「それ、愛じゃないよ」友人の一言で気づいた監視生活の異常さ、妻が支配から抜け出すまで
友人の言葉にハッとした日
ある日、「近くに来たから」と突然、友人が家に遊びに来ました。家に友人を呼んだことがなかったSさんは、嬉しさと同時に落ち着かない気持ちでいっぱいでした。会話の最中も、周囲が気になって仕方ありません。
「夫に聞かれたらどうしよう。許可なく友人を招いたことを怒られるかもしれない。監視カメラで見られているかもしれない」そんな不安から、言葉を選びながら、ぎこちない態度になっていたはずです。帰り際、友人を見送るために外へ出たときのことでした。玄関を出た瞬間、ふっと肩の力が抜けたSさんを見て、友人がぽつりと言いました。
「ねえ、ずっと緊張してなかった?」
その一言に、Sさんは言葉を返せませんでした。
少し間を置いて、友人は続けました。
「もしかして、家の中、見られてるとかないよね?」
その言葉をきっかけに、心の奥に押し込めていたものが、一気にあふれ出しました。
Sさんは初めて、友人に夫の隠しカメラのことを打ち明けました。家中に監視カメラがあること。行動を把握されていること。反論すると怒鳴られること。そのあと優しくなること。黙って聞いていた友人は、はっきりと言いました。

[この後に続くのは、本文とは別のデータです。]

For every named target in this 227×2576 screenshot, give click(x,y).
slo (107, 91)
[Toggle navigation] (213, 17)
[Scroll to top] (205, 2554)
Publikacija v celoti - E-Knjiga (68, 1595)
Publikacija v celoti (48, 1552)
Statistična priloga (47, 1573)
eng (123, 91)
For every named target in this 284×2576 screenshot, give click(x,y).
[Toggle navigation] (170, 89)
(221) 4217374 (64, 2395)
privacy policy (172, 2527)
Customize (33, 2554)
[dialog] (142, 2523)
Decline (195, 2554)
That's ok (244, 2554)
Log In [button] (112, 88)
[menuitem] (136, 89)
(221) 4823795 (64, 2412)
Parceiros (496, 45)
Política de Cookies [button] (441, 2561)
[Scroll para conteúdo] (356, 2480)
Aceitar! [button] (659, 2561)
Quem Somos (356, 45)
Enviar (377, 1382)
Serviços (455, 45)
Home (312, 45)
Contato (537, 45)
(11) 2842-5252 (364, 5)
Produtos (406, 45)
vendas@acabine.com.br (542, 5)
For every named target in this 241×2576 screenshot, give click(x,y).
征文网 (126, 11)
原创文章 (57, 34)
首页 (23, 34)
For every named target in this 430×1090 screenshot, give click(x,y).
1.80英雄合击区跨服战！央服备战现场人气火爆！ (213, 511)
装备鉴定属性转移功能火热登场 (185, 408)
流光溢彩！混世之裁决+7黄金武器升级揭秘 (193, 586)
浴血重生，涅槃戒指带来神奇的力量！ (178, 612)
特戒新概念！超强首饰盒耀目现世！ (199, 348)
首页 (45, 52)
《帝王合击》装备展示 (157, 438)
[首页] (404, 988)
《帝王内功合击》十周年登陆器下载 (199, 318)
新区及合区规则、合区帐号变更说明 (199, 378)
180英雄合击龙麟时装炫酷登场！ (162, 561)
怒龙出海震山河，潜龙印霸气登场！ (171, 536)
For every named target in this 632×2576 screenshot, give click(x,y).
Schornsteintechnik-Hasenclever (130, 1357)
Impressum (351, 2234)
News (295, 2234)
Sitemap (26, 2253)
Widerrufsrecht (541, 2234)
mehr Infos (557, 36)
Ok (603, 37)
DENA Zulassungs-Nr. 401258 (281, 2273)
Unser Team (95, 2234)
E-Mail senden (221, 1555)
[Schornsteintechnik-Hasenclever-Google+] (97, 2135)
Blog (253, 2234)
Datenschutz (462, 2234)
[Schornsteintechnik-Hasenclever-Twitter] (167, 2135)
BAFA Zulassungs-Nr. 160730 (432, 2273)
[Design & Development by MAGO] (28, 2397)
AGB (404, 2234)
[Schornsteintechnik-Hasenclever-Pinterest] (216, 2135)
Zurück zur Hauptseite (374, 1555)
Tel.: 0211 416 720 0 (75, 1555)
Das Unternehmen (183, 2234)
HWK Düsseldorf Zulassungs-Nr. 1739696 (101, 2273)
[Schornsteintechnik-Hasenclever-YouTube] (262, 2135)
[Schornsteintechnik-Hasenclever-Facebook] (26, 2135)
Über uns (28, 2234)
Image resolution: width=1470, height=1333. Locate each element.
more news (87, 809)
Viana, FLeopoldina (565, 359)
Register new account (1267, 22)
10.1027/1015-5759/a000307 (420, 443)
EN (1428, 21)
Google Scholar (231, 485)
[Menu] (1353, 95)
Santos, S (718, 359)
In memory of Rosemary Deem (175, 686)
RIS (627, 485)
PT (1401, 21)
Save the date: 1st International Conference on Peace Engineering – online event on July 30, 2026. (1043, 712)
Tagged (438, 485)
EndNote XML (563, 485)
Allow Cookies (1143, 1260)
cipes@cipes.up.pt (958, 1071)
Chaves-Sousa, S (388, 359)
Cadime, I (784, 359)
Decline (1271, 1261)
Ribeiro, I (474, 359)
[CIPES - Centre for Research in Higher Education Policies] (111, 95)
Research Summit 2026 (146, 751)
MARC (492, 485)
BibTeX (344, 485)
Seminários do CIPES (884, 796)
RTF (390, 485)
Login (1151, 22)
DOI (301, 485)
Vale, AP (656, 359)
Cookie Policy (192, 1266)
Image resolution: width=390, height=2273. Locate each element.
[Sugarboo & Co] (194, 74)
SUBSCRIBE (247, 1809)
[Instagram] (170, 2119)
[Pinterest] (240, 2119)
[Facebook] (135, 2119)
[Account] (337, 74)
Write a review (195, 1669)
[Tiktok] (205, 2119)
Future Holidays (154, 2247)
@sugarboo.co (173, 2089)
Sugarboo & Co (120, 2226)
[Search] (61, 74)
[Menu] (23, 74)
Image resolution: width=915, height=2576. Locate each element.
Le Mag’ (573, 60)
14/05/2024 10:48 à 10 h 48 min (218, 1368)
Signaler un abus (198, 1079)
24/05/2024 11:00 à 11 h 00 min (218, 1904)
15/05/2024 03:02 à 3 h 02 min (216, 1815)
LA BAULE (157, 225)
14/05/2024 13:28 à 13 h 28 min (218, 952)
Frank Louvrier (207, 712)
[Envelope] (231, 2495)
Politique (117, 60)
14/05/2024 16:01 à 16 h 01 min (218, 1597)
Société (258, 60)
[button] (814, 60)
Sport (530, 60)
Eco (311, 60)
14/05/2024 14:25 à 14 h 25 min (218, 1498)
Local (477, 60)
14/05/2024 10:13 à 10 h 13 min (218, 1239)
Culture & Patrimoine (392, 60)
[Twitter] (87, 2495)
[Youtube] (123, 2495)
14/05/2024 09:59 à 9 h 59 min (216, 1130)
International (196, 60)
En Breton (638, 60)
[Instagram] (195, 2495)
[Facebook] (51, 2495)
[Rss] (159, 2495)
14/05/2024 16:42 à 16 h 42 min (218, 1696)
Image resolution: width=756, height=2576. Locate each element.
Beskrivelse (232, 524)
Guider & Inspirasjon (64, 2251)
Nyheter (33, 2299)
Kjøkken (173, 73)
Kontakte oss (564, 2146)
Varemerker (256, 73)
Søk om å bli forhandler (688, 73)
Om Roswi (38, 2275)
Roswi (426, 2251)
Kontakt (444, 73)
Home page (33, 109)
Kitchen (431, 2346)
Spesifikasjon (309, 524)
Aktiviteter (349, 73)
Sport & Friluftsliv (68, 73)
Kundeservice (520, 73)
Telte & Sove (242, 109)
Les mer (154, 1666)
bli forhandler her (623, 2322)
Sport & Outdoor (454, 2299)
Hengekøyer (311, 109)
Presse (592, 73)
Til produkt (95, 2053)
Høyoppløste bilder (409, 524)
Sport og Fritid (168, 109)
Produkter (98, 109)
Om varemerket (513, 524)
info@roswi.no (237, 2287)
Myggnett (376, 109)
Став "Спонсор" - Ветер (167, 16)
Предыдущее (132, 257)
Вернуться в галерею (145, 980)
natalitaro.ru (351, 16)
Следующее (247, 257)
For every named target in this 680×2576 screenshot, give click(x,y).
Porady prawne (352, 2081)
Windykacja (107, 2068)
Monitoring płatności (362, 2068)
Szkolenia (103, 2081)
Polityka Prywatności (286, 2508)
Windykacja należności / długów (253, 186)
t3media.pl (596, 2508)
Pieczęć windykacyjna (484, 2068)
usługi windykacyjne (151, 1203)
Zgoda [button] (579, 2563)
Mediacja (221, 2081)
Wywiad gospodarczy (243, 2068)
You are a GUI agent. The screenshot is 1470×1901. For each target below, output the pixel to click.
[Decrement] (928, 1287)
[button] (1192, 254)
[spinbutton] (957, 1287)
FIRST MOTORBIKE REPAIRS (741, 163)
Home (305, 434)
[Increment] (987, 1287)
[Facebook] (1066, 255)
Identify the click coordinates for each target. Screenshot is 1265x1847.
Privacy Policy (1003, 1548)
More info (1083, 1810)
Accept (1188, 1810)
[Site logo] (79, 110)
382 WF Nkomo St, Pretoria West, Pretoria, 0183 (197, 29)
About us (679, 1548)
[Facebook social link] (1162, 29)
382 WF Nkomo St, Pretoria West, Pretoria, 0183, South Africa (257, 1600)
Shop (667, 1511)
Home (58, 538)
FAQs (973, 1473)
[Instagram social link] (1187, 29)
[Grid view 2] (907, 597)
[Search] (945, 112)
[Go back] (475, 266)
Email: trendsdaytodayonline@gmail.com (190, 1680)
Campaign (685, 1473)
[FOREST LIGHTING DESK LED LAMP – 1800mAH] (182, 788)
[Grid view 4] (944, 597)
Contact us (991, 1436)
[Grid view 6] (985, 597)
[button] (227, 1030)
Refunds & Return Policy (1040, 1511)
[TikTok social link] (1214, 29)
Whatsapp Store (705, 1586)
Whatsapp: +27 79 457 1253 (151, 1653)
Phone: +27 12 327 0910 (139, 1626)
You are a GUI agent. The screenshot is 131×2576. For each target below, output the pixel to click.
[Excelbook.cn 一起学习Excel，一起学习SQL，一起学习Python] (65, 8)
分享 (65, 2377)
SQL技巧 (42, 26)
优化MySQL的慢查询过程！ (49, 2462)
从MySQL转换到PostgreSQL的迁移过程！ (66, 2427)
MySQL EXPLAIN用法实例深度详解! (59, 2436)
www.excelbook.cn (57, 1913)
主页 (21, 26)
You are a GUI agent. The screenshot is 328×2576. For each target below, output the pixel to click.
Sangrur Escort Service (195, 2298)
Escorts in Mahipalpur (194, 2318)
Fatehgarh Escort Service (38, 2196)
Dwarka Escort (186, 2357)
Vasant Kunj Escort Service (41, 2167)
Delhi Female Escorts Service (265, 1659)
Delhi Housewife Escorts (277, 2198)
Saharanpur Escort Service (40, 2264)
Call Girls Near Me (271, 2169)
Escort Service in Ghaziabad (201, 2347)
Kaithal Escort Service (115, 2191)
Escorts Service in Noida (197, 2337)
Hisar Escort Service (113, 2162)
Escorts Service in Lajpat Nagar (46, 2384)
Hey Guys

「それ、愛じゃないよ。支配だよ。あなたの夫は、モラハラだよ」
その言葉を聞いたとき、Sさんの中で何かが吹っ切れました。
これまで感じていた恐怖。それを「愛されているから」と思い込もうとしていたこと。怖いのに離れられなかった理由。苦しいのに我慢を続けてきたこと……そのすべてが、「モラハラ」という言葉で、ようやくつながったのです。
「愛されていたから離れられなかったのではない。支配の中にいたから、離れられなかったのだ」と、初めて、そう認めることができました。そして少しずつ、Sさんは自分の感覚を取り戻していきました。本当はどうしたいのか。何が怖かったのか。考えることをやめていた自分から、考える自分へと戻っていったのです。